Andy Chorlian, co-founder and CEO of Tessera, admitted to Decrypt that the platform’s original name was “obviously very on the nose.” That had benefits at first, he said, as the name conveys the concept of fractionalizing an NFT—that is, effectively selling partial ownership of an NFT so that hundreds or even thousands of people can own a piece of something together.
However, the name never quite firmed up in the minds of NFT owners—Chorlian said that people would call it Fractionalize or Fractal.art (its domain name), or even Fractal, the name of a different, Solana-based gaming NFT platform. But the rebrand is about more than just carving out a unique brand. It’s also about expanding the pitch more broadly to collective ownership.
“What we really want to do is find unique and interesting ways to empower people online—and particularly on the blockchain—to collectively own things together,” he explained.
Fractional’s current platform has already been used for a number of high-profile projects. For example, the internet-famous original Doge meme photo—the inspiration for Dogecoin—was purchased by an NFT-collecting community (or DAO) called PleasrDAO for $4 million.
A DAO is an internet community united by shared goals, with membership represented via tokens. PleasrDAO then fractionalized the NFT into nearly 17 billion DOG tokens and sold them to the public. Currently, the total market cap of those tokens sits at about $10.8 million, per data from CoinGecko, although the price of the tokens is down 97% from the peak.
Other notable projects that have used Fractional include UkraineDAO, which raised $6.75 million worth of ETH for Ukraine relief funds earlier this year, while Free Ross DAO raised funds for the legal defense of imprisoned Silk Road founder Ross Ulbricht. Notable NFT project Azuki has used the platform for a community ownership initiative as well.
Explaining NFTs—that is, blockchain tokens that represent ownership in an item—can be difficult enough on its own. Adding fractionalization to the mix complicates things significantly. Under Fractional’s current structure, users who buy into a project get a stash of Ethereum ERC-20 tokens that represent a share of ownership.
With the coming launch of a V2 protocol, the newly-rebranded Tessera will instead give users an NFT that represents an ownership share in the more valuable NFT that they bought into. Chorlian believes that it will better represent the collective ownership proposition, and create an improved sense of partial ownership for users.
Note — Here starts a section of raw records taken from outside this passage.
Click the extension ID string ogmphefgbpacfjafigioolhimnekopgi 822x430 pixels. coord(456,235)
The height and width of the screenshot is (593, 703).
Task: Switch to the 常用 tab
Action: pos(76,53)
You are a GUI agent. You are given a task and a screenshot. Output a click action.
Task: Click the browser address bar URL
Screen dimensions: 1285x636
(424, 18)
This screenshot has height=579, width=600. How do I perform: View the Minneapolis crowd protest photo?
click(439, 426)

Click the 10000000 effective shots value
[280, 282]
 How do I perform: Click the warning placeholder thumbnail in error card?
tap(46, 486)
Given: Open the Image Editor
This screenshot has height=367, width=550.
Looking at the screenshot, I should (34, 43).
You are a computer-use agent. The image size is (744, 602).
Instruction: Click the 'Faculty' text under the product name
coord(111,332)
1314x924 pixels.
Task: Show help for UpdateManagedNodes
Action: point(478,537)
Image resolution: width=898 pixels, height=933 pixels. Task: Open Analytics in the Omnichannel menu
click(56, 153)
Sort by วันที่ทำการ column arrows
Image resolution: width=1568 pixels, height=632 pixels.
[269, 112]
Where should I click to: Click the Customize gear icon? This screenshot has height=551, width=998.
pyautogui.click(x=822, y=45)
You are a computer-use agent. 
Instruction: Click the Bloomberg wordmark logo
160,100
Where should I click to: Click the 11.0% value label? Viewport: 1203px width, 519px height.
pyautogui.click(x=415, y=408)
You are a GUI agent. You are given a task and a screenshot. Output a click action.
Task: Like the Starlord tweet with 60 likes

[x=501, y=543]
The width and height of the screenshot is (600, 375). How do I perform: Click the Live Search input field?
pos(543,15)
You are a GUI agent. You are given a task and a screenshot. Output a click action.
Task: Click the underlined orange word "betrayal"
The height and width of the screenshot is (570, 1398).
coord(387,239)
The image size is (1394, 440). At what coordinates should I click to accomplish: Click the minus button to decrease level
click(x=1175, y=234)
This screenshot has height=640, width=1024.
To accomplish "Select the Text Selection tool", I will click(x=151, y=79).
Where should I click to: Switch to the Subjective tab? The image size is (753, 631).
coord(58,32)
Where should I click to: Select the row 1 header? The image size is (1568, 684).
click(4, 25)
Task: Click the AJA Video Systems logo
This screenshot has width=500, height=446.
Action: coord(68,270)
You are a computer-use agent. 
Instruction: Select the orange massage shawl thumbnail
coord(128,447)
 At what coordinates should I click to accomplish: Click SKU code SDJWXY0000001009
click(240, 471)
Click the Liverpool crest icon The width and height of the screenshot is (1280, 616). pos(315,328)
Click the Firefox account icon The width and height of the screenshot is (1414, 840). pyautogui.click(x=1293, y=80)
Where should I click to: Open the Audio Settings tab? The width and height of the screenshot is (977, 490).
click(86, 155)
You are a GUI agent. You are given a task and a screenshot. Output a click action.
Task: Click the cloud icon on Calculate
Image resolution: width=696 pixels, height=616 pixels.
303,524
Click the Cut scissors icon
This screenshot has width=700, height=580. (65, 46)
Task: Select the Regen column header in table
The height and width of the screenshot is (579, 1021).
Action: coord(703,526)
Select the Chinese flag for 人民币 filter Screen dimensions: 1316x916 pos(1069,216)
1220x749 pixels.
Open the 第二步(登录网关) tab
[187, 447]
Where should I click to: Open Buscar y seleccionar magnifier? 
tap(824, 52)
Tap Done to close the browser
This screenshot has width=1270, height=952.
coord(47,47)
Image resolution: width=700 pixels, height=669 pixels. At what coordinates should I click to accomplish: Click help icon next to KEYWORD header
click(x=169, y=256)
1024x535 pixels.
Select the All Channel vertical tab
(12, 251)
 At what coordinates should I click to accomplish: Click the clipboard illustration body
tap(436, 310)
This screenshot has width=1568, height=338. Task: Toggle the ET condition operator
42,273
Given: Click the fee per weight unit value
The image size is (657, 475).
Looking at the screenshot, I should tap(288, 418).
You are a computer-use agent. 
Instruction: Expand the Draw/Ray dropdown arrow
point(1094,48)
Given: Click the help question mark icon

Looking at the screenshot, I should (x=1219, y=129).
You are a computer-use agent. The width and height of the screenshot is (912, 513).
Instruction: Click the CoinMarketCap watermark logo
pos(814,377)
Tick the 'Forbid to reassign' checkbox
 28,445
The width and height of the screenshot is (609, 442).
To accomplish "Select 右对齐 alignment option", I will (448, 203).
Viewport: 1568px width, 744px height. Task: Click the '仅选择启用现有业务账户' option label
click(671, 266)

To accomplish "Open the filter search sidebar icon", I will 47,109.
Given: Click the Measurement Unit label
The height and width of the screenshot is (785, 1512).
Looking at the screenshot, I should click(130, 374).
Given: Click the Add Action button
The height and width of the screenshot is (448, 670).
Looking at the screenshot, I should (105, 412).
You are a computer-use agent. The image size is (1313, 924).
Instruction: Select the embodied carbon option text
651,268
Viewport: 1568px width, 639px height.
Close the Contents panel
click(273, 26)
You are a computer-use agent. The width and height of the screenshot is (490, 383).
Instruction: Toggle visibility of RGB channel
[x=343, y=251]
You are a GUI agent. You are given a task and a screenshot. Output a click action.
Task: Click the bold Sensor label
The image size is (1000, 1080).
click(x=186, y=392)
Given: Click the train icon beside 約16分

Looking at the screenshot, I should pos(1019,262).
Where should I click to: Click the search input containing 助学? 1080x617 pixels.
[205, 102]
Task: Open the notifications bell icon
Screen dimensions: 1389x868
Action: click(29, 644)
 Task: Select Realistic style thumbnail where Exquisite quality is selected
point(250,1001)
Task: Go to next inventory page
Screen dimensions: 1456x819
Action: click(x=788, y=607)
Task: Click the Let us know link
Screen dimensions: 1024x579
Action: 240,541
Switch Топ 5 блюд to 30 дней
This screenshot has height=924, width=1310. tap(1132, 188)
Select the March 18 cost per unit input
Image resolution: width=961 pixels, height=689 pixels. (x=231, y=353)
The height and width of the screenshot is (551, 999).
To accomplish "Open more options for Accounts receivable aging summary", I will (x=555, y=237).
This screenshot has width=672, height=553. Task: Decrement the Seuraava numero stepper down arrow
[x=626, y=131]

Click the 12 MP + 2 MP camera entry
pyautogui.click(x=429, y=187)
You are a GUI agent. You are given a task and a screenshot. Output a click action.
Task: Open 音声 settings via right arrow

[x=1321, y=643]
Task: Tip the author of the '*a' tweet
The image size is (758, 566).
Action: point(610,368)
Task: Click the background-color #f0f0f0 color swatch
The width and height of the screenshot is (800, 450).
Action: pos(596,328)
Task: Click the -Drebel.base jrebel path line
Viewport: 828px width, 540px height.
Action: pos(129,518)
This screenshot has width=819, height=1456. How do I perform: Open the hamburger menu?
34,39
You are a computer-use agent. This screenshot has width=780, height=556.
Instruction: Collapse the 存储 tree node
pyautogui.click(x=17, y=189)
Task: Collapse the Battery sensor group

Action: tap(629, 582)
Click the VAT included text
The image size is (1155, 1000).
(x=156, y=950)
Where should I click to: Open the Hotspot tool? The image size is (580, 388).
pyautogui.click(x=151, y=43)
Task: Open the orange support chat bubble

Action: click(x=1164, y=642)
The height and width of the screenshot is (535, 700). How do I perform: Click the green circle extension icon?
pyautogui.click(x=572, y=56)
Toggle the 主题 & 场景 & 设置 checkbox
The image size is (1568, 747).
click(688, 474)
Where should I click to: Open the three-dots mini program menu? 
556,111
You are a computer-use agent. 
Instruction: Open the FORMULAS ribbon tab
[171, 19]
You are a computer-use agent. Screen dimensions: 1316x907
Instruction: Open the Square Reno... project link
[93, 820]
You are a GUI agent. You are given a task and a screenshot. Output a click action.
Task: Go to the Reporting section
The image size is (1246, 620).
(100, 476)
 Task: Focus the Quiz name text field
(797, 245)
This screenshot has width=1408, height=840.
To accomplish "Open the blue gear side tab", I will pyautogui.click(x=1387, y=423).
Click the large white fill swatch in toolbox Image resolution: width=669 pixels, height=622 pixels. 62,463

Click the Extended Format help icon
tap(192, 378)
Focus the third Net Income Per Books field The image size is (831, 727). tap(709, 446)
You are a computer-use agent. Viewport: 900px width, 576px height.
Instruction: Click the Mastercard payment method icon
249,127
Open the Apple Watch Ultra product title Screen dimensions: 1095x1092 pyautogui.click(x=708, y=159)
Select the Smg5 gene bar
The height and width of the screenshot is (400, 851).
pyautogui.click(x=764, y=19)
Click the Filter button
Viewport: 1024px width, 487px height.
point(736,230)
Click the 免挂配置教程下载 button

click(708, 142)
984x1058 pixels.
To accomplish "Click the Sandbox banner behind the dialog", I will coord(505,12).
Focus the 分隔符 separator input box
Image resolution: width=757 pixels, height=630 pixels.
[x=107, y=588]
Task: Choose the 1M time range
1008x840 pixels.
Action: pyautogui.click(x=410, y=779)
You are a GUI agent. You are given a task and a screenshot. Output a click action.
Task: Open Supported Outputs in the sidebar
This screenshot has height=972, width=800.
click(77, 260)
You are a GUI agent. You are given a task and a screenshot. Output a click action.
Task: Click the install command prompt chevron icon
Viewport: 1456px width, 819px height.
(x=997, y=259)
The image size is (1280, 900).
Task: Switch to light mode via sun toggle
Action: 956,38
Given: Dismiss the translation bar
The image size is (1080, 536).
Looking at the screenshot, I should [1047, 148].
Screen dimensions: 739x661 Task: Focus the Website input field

“One of the big things for us is trying to really meet our collector base and users where they are, and now all those fractions will be NFTs themselves,” he said. “It’ll be a much more normal experience that they would expect.”
Tessera is also rethinking how it conveys what it sees as the benefits of communal ownership for NFTs. Chorlian pointed to the ability for artists and creators to build larger communities around their work through fractionalization, and it’s a way for users who aren’t ETH-rich to enter a tokenized community with others that have similar interests.
Tessera plans to start rolling out its v2 platform with a trial run focused on Nouns, an Ethereum NFT project, before launching the broader protocol around October. The platform plans to start small and gradually expand to include more NFT collections and projects, he said. Tessera will also explore potential layer-2 scaling solutions to cut down on transaction fees too.